### Stored data entries
=== Section Start ===

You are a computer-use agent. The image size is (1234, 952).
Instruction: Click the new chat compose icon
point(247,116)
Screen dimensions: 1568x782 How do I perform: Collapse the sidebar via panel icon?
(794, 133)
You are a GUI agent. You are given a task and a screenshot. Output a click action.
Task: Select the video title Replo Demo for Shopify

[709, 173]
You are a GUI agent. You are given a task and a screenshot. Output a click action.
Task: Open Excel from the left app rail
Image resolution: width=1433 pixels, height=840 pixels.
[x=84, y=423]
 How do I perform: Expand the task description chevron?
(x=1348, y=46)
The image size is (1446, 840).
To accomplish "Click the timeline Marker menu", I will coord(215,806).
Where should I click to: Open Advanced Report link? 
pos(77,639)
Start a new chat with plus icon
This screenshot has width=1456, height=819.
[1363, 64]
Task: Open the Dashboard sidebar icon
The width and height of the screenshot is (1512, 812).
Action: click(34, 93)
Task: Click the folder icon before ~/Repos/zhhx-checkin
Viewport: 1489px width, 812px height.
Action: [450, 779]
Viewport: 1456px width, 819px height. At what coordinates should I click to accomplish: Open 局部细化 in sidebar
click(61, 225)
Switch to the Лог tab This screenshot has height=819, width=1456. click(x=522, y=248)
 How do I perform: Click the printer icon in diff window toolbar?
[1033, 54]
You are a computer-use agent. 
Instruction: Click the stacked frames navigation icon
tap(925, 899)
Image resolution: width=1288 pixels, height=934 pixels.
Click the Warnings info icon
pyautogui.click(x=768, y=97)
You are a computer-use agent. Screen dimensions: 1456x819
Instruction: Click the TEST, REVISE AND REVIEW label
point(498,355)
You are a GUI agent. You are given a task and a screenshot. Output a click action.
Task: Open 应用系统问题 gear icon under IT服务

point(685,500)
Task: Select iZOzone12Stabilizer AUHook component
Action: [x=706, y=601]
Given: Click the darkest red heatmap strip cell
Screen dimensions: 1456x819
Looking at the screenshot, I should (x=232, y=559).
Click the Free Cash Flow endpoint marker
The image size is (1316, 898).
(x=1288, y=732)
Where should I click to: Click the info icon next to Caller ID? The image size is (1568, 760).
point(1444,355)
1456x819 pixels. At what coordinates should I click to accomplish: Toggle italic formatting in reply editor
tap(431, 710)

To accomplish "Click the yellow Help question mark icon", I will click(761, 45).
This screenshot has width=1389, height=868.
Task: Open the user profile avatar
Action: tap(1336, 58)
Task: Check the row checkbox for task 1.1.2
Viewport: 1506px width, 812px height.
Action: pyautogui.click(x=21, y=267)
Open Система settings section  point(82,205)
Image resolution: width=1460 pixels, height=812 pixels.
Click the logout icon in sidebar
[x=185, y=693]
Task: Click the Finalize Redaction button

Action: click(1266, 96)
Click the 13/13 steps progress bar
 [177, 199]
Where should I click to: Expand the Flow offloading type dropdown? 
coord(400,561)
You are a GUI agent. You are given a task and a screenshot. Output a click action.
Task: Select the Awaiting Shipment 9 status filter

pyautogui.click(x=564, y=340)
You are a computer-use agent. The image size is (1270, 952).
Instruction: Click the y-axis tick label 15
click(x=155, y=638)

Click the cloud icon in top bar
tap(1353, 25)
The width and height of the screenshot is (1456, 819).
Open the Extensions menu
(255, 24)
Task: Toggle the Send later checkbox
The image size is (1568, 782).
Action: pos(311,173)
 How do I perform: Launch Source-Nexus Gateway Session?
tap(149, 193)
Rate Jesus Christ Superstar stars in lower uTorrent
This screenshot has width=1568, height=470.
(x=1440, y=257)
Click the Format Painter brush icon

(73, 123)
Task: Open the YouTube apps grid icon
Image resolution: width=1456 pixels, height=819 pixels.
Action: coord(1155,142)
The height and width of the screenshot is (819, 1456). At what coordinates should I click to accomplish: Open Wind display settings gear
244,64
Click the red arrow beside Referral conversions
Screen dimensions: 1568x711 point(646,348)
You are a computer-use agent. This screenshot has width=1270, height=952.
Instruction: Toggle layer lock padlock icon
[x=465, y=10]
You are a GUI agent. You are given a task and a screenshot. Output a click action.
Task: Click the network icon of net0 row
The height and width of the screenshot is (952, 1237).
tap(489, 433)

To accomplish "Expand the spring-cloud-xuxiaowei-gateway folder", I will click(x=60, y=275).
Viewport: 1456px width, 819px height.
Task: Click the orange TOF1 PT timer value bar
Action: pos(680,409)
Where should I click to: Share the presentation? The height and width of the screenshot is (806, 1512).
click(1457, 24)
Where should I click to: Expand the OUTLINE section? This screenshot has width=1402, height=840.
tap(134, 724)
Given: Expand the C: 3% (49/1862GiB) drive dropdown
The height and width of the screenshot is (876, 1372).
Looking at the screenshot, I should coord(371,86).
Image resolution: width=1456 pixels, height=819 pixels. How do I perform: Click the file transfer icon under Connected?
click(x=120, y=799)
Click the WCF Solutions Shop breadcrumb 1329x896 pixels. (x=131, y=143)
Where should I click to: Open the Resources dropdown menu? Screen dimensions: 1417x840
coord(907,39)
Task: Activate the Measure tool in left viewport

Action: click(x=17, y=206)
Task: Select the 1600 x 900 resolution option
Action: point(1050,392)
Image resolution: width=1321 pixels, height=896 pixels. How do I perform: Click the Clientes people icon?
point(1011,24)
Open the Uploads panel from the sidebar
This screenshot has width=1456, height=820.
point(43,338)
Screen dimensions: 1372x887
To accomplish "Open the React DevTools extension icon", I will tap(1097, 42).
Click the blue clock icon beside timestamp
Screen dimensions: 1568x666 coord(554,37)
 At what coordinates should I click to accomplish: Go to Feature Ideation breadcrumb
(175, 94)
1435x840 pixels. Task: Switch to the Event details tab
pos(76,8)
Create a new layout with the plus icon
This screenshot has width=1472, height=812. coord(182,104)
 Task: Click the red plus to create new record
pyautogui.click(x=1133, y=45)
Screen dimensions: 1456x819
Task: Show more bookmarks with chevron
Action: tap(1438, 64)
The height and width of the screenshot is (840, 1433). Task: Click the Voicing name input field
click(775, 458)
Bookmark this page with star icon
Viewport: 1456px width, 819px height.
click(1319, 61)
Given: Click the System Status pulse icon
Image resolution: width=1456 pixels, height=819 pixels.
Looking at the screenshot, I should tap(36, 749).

=== Section End ===

### TASK DIRECTIONS
When you reach the end of the data above, set it all down again unchanged.

### COMPLETED TASK
You are a computer-use agent. The image size is (1234, 952).
Instruction: Click the new chat compose icon
point(247,116)
Screen dimensions: 1568x782 How do I perform: Collapse the sidebar via panel icon?
(794, 133)
You are a GUI agent. You are given a task and a screenshot. Output a click action.
Task: Select the video title Replo Demo for Shopify

[709, 173]
You are a GUI agent. You are given a task and a screenshot. Output a click action.
Task: Open Excel from the left app rail
Image resolution: width=1433 pixels, height=840 pixels.
[x=84, y=423]
 How do I perform: Expand the task description chevron?
(x=1348, y=46)
The image size is (1446, 840).
To accomplish "Click the timeline Marker menu", I will coord(215,806).
Where should I click to: Open Advanced Report link? 
pos(77,639)
Start a new chat with plus icon
This screenshot has width=1456, height=819.
[1363, 64]
Task: Open the Dashboard sidebar icon
The width and height of the screenshot is (1512, 812).
Action: click(34, 93)
Task: Click the folder icon before ~/Repos/zhhx-checkin
Viewport: 1489px width, 812px height.
Action: [450, 779]
Viewport: 1456px width, 819px height. At what coordinates should I click to accomplish: Open 局部细化 in sidebar
click(61, 225)
Switch to the Лог tab This screenshot has height=819, width=1456. click(x=522, y=248)
 How do I perform: Click the printer icon in diff window toolbar?
[1033, 54]
You are a computer-use agent. 
Instruction: Click the stacked frames navigation icon
tap(925, 899)
Image resolution: width=1288 pixels, height=934 pixels.
Click the Warnings info icon
pyautogui.click(x=768, y=97)
You are a computer-use agent. Screen dimensions: 1456x819
Instruction: Click the TEST, REVISE AND REVIEW label
point(498,355)
You are a GUI agent. You are given a task and a screenshot. Output a click action.
Task: Open 应用系统问题 gear icon under IT服务

point(685,500)
Task: Select iZOzone12Stabilizer AUHook component
Action: [x=706, y=601]
Given: Click the darkest red heatmap strip cell
Screen dimensions: 1456x819
Looking at the screenshot, I should (x=232, y=559).
Click the Free Cash Flow endpoint marker
The image size is (1316, 898).
(x=1288, y=732)
Where should I click to: Click the info icon next to Caller ID? The image size is (1568, 760).
point(1444,355)
1456x819 pixels. At what coordinates should I click to accomplish: Toggle italic formatting in reply editor
tap(431, 710)

To accomplish "Click the yellow Help question mark icon", I will click(761, 45).
This screenshot has width=1389, height=868.
Task: Open the user profile avatar
Action: tap(1336, 58)
Task: Check the row checkbox for task 1.1.2
Viewport: 1506px width, 812px height.
Action: pyautogui.click(x=21, y=267)
Open Система settings section  point(82,205)
Image resolution: width=1460 pixels, height=812 pixels.
Click the logout icon in sidebar
[x=185, y=693]
Task: Click the Finalize Redaction button

Action: click(1266, 96)
Click the 13/13 steps progress bar
 [177, 199]
Where should I click to: Expand the Flow offloading type dropdown? 
coord(400,561)
You are a GUI agent. You are given a task and a screenshot. Output a click action.
Task: Select the Awaiting Shipment 9 status filter

pyautogui.click(x=564, y=340)
You are a computer-use agent. The image size is (1270, 952).
Instruction: Click the y-axis tick label 15
click(x=155, y=638)

Click the cloud icon in top bar
tap(1353, 25)
The width and height of the screenshot is (1456, 819).
Open the Extensions menu
(255, 24)
Task: Toggle the Send later checkbox
The image size is (1568, 782).
Action: pos(311,173)
 How do I perform: Launch Source-Nexus Gateway Session?
tap(149, 193)
Rate Jesus Christ Superstar stars in lower uTorrent
This screenshot has width=1568, height=470.
(x=1440, y=257)
Click the Format Painter brush icon

(73, 123)
Task: Open the YouTube apps grid icon
Image resolution: width=1456 pixels, height=819 pixels.
Action: coord(1155,142)
The height and width of the screenshot is (819, 1456). At what coordinates should I click to accomplish: Open Wind display settings gear
244,64
Click the red arrow beside Referral conversions
Screen dimensions: 1568x711 point(646,348)
You are a computer-use agent. This screenshot has width=1270, height=952.
Instruction: Toggle layer lock padlock icon
[x=465, y=10]
You are a GUI agent. You are given a task and a screenshot. Output a click action.
Task: Click the network icon of net0 row
The height and width of the screenshot is (952, 1237).
tap(489, 433)

To accomplish "Expand the spring-cloud-xuxiaowei-gateway folder", I will click(x=60, y=275).
Viewport: 1456px width, 819px height.
Task: Click the orange TOF1 PT timer value bar
Action: pos(680,409)
Where should I click to: Share the presentation? The height and width of the screenshot is (806, 1512).
click(1457, 24)
Where should I click to: Expand the OUTLINE section? This screenshot has width=1402, height=840.
tap(134, 724)
Given: Expand the C: 3% (49/1862GiB) drive dropdown
The height and width of the screenshot is (876, 1372).
Looking at the screenshot, I should coord(371,86).
Image resolution: width=1456 pixels, height=819 pixels. How do I perform: Click the file transfer icon under Connected?
click(x=120, y=799)
Click the WCF Solutions Shop breadcrumb 1329x896 pixels. (x=131, y=143)
Where should I click to: Open the Resources dropdown menu? Screen dimensions: 1417x840
coord(907,39)
Task: Activate the Measure tool in left viewport

Action: click(x=17, y=206)
Task: Select the 1600 x 900 resolution option
Action: point(1050,392)
Image resolution: width=1321 pixels, height=896 pixels. How do I perform: Click the Clientes people icon?
point(1011,24)
Open the Uploads panel from the sidebar
This screenshot has width=1456, height=820.
point(43,338)
Screen dimensions: 1372x887
To accomplish "Open the React DevTools extension icon", I will tap(1097, 42).
Click the blue clock icon beside timestamp
Screen dimensions: 1568x666 coord(554,37)
 At what coordinates should I click to accomplish: Go to Feature Ideation breadcrumb
(175, 94)
1435x840 pixels. Task: Switch to the Event details tab
pos(76,8)
Create a new layout with the plus icon
This screenshot has width=1472, height=812. coord(182,104)
 Task: Click the red plus to create new record
pyautogui.click(x=1133, y=45)
Screen dimensions: 1456x819
Task: Show more bookmarks with chevron
Action: tap(1438, 64)
The height and width of the screenshot is (840, 1433). Task: Click the Voicing name input field
click(775, 458)
Bookmark this page with star icon
Viewport: 1456px width, 819px height.
click(1319, 61)
Given: Click the System Status pulse icon
Image resolution: width=1456 pixels, height=819 pixels.
Looking at the screenshot, I should tap(36, 749).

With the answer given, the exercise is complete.